Cobber Mac last week (Oct 15) recorded his seventh career win – the same number of wins that McKenner has recorded since making a belated return to the training ranks in 2015.
“I had been in harness racing years and years ago. I did an apprenticeship with (trainer) Tony Buckley. But then an electrician offered me a job on a 24-7 roster, and I wasn’t going to get that with the horses, so I gave them away,” McKenner said.
“I’d had what looked like being a good horse back in the 1980s called Northern Denza – but I just couldn’t keep him sound. I gave it away probably 40 or 50 years ago but when I retired, I started looking for a horse again,” he said.
“It was just for something to do, something to get me out of bed in the mornings instead of lying about reading the paper.”

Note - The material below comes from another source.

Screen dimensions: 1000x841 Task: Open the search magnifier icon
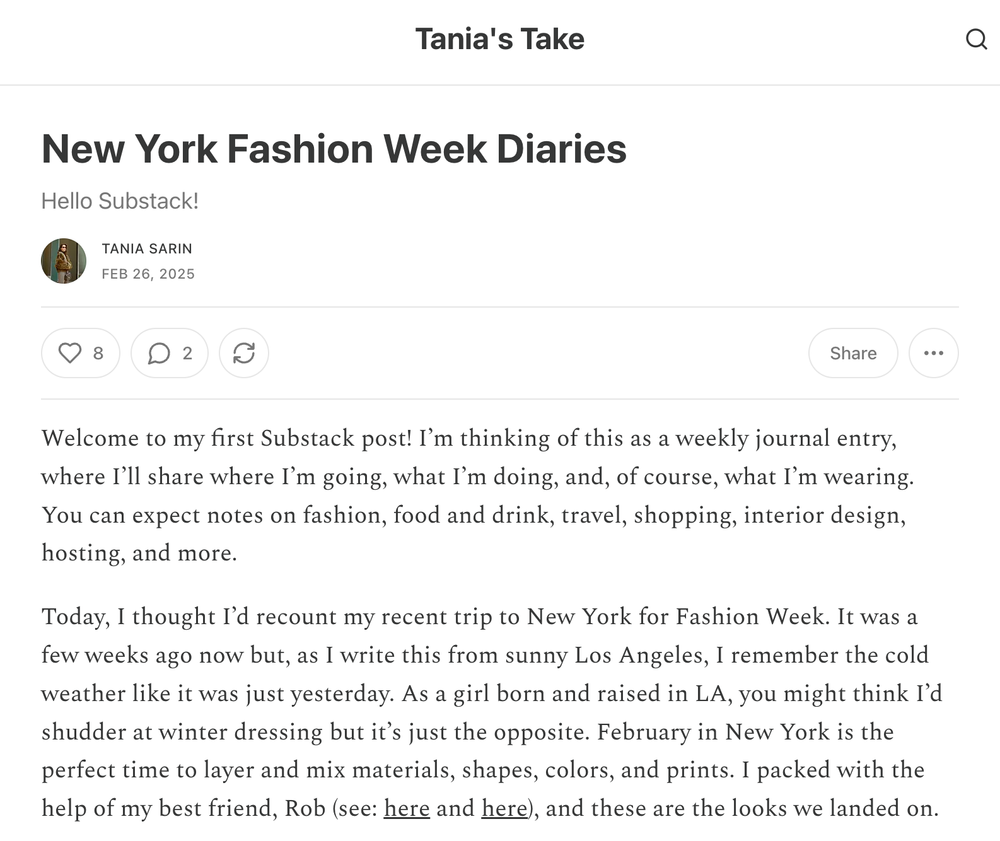(976, 40)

McKenner tried a couple of horses, but then in 2018 he purchased Cobber Mac and brought him back to his stables at the Echuca track, where he rents three boxes.
“I got Cobber Mac when he was six, nearly seven,” McKenner remembered.

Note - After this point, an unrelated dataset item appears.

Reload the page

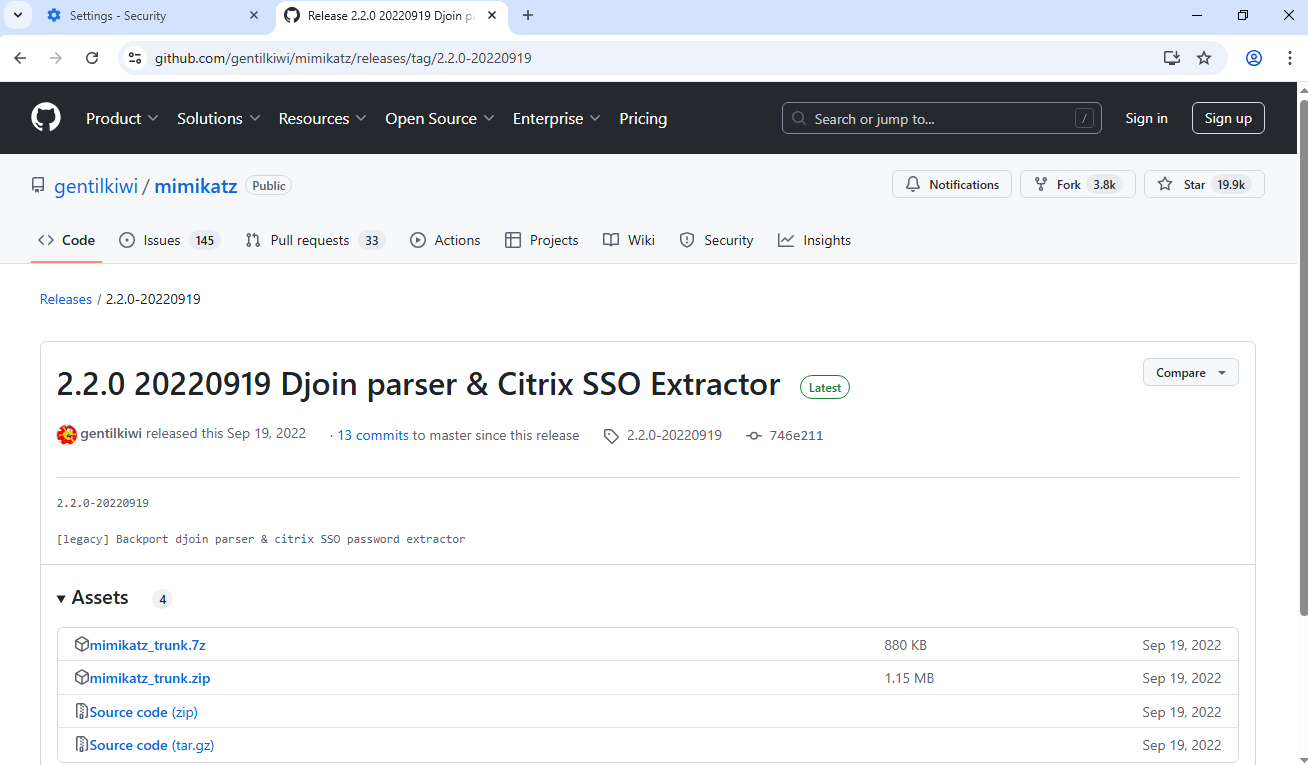[x=92, y=58]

“His breeder had leased him to a fellow in Pyramid Hill, and I don’t think the horse had left the farm in three years. He didn’t know too much when I got him, but I kept at it with him, and slowly and surely, we’ve got there.”
Cobber Mac was driven confidently at Echuca by Codi Rauchenberger, with the front-running win kicking the pacer’s career earnings past $50,000 for his 96 starts.
It was the second win for the season for both Cobber Mac and McKenner.
“He’s a bit of a one-pacer and he just plods away, but Codi drove him well in front. They seem to click a bit – she’s only driven him the three times for a third, fifth and a win,” he said.
McKenner said his wife, Joan, who is Cobber Mac’s part-owner, helped out around the stables in earlier years, and he is now assisted by his daughter-in-law Maureen McKenner.
“Maud came up to me one day about four or five years ago and said I was looking a bit tired, and she thought she could come and give me a hand if I could teach her what to do,” McKenner said.
“She’s been here ever since – I’m not sure if that’s a good thing or a bad thing for her!” he laughed.
“But it’s great, it keeps us busy and doing things and gives me a reason to get up and get going in the mornings. I think it probably keeps me alive.”